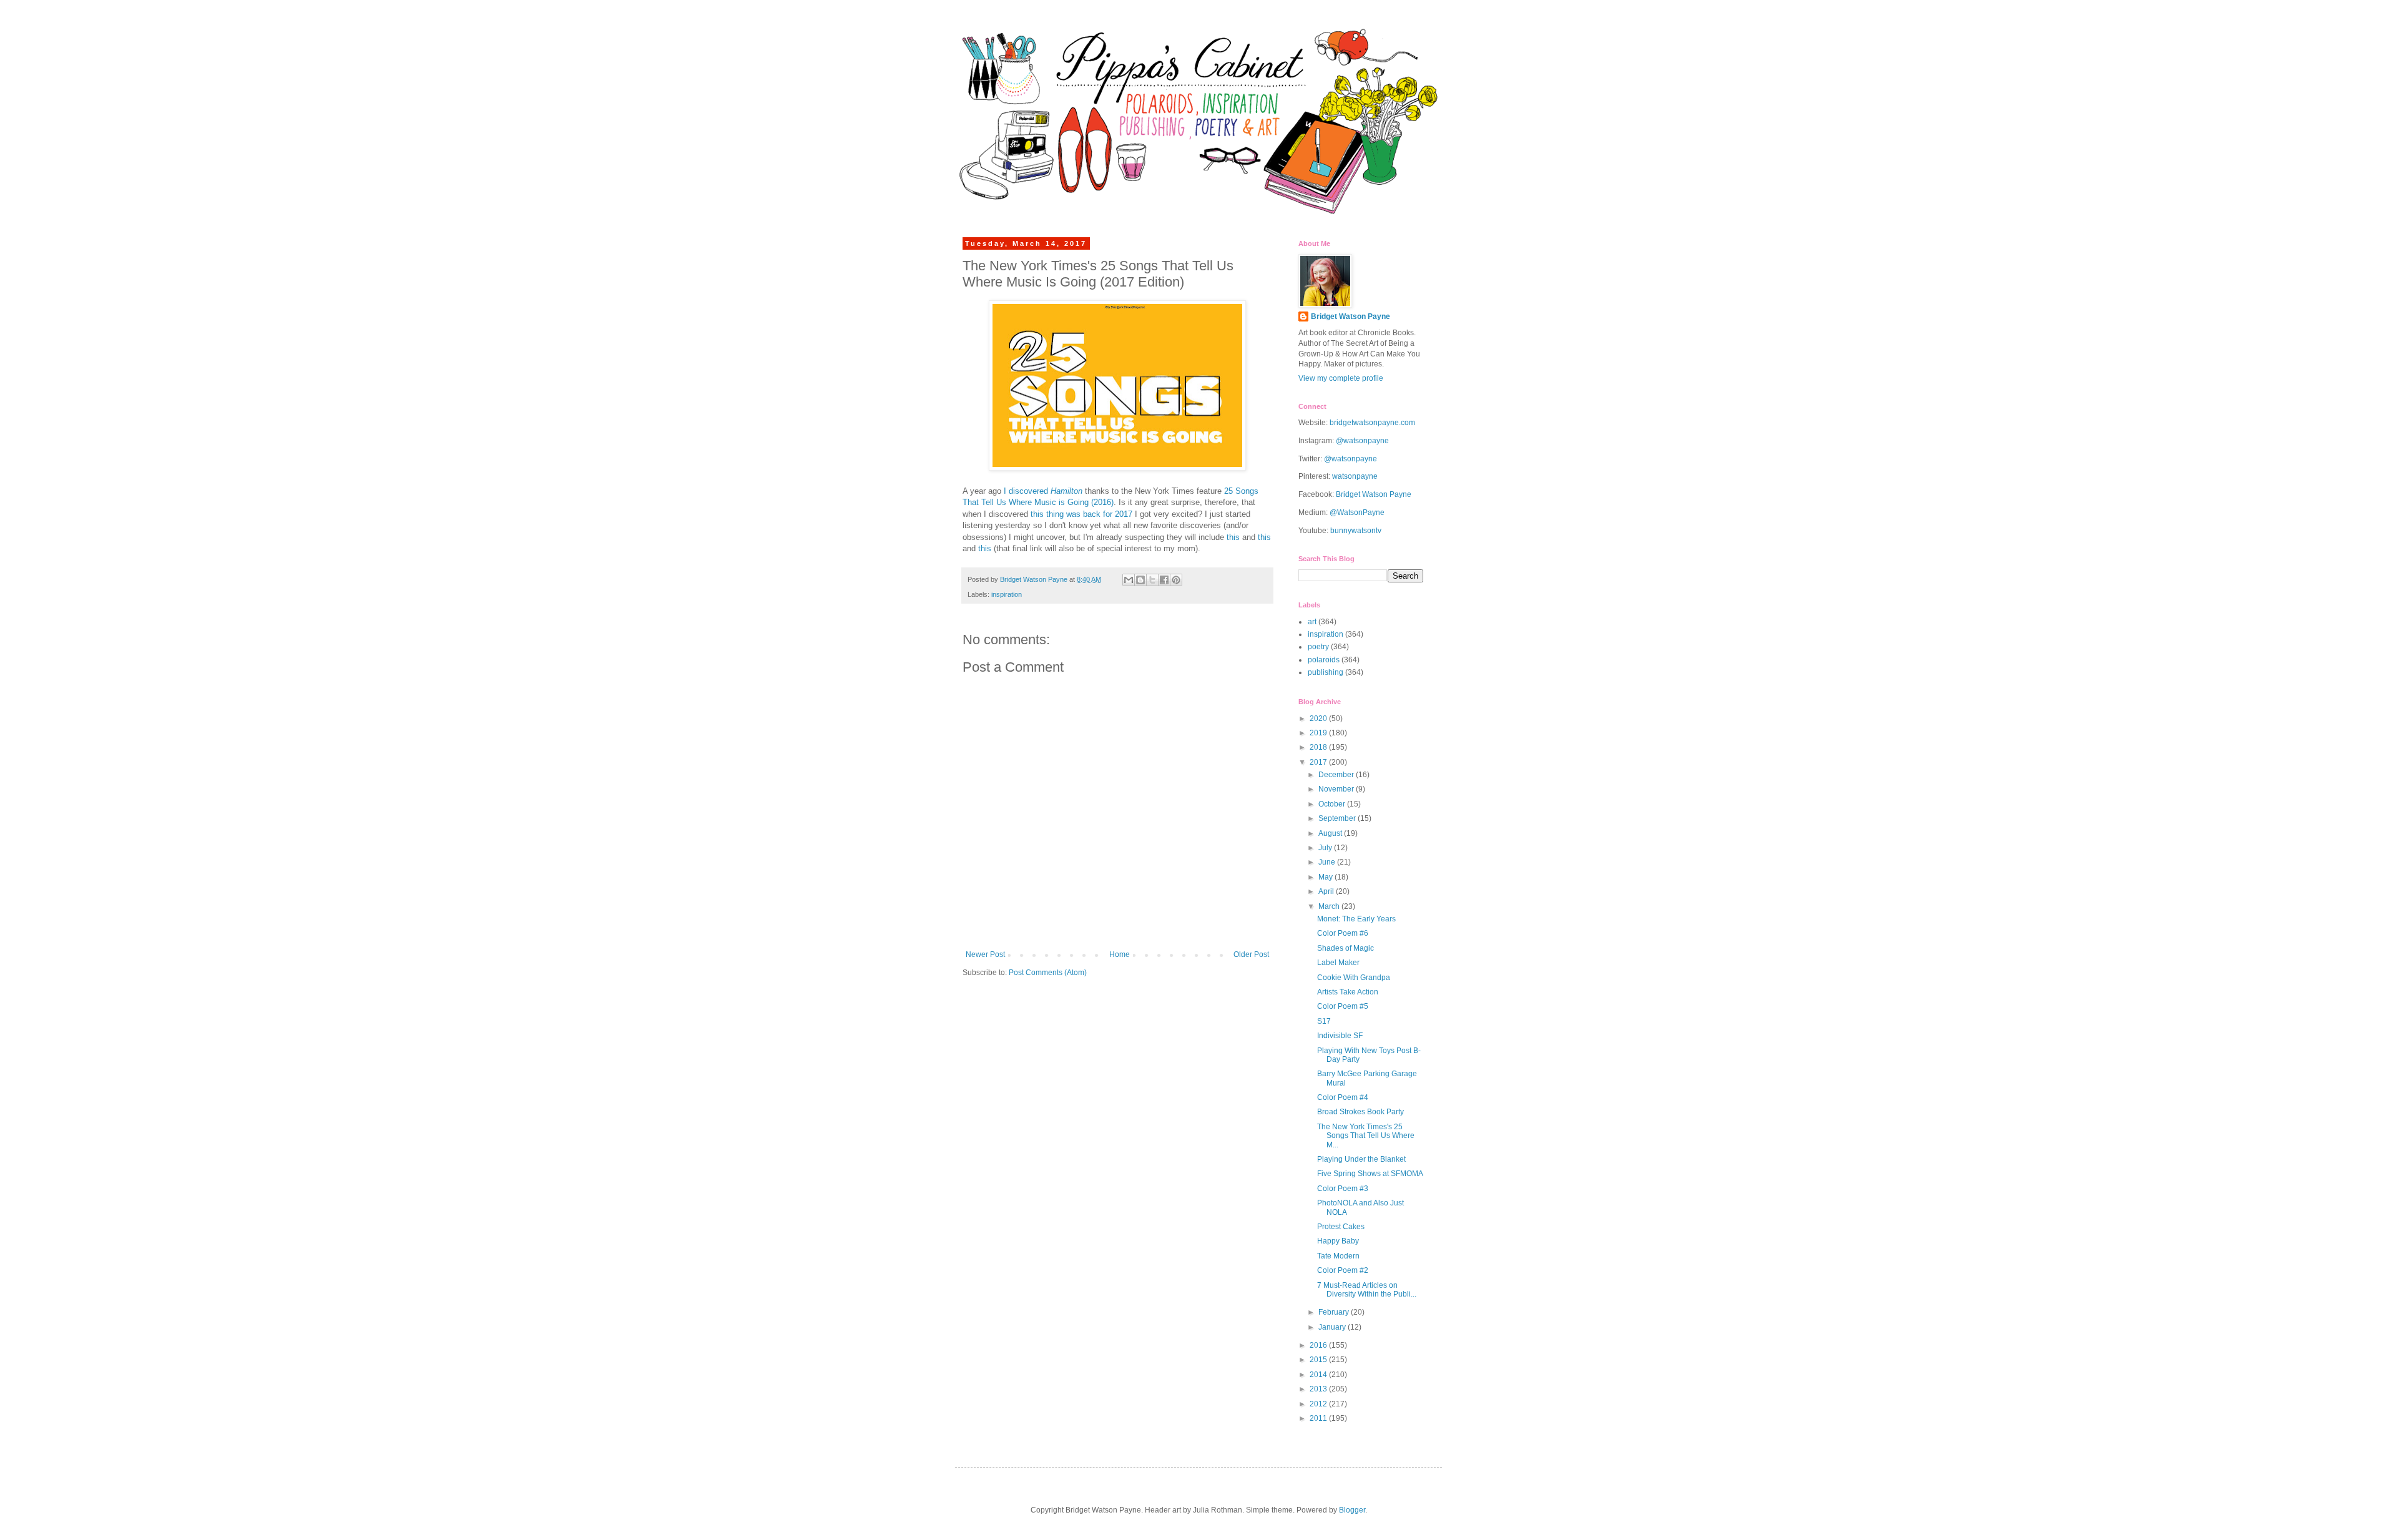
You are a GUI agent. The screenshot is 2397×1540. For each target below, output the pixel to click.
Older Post (1251, 954)
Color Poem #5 (1342, 1006)
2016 (1319, 1345)
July (1326, 847)
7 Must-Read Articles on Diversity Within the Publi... (1366, 1289)
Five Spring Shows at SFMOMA (1370, 1173)
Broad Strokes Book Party (1360, 1111)
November (1337, 789)
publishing (1325, 672)
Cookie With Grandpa (1353, 977)
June (1327, 862)
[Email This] (1128, 580)
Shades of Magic (1345, 948)
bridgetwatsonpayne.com (1372, 422)
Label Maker (1338, 962)
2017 (1319, 762)
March (1329, 906)
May (1326, 877)
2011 (1319, 1418)
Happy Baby (1338, 1241)
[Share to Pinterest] (1176, 580)
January (1333, 1327)
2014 (1319, 1374)
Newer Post (985, 954)
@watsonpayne (1362, 440)
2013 (1319, 1389)
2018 (1319, 747)
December (1337, 774)
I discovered (1043, 491)
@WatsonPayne (1357, 512)
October (1332, 804)
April (1327, 891)
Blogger (1352, 1510)
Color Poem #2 (1342, 1270)
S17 (1324, 1021)
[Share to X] (1152, 580)
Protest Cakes (1341, 1226)
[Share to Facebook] (1164, 580)
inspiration (1006, 594)
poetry (1318, 646)
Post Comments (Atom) (1048, 972)
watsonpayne (1355, 476)
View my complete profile (1340, 378)
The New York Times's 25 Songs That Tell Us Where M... (1365, 1135)
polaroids (1324, 659)
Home (1119, 954)
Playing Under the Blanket (1361, 1159)
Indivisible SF (1340, 1035)
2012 (1319, 1404)
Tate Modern (1338, 1256)
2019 (1319, 732)
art (1312, 621)
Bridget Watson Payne (1350, 316)
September (1338, 818)
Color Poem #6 (1342, 933)
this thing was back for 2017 (1081, 514)
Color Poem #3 (1342, 1188)
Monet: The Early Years (1356, 919)
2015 (1319, 1359)
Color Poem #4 (1342, 1097)
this (1233, 537)
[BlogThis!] (1140, 580)
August (1331, 833)
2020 (1319, 718)
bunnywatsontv (1355, 530)
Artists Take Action (1347, 992)
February (1334, 1312)
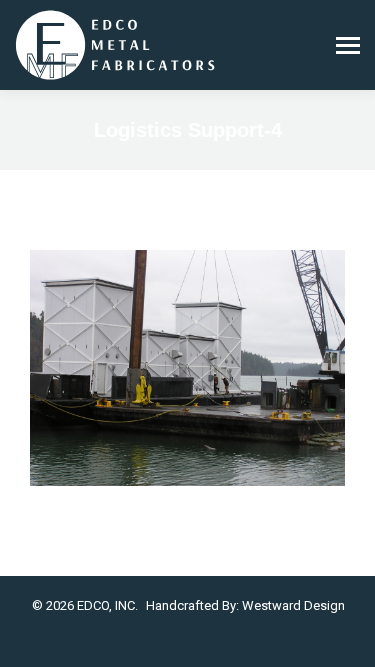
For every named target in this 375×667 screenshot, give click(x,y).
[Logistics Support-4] (187, 368)
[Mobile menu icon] (348, 45)
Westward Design (293, 605)
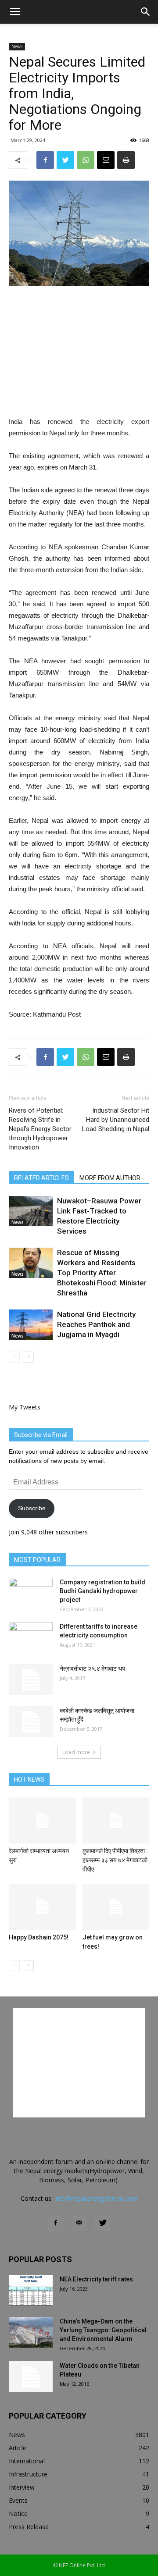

################

* WHAT TO WORK ON
Repeat the data verbatim through the "[Share to X] (1152, 580)" line, no pictures.

* TASK ANSWER
You are a GUI agent. The screenshot is 2397×1540. For each target below, output the pixel to click.
Older Post (1251, 954)
Color Poem #5 (1342, 1006)
2016 (1319, 1345)
July (1326, 847)
7 Must-Read Articles on Diversity Within the Publi... (1366, 1289)
Five Spring Shows at SFMOMA (1370, 1173)
Broad Strokes Book Party (1360, 1111)
November (1337, 789)
publishing (1325, 672)
Cookie With Grandpa (1353, 977)
June (1327, 862)
[Email This] (1128, 580)
Shades of Magic (1345, 948)
bridgetwatsonpayne.com (1372, 422)
Label Maker (1338, 962)
2017 (1319, 762)
March (1329, 906)
May (1326, 877)
2011 (1319, 1418)
Happy Baby (1338, 1241)
[Share to Pinterest] (1176, 580)
January (1333, 1327)
2014 (1319, 1374)
Newer Post (985, 954)
@watsonpayne (1362, 440)
2013 (1319, 1389)
2018 (1319, 747)
December (1337, 774)
I discovered (1043, 491)
@WatsonPayne (1357, 512)
October (1332, 804)
April (1327, 891)
Blogger (1352, 1510)
Color Poem #2 (1342, 1270)
S17 (1324, 1021)
[Share to X] (1152, 580)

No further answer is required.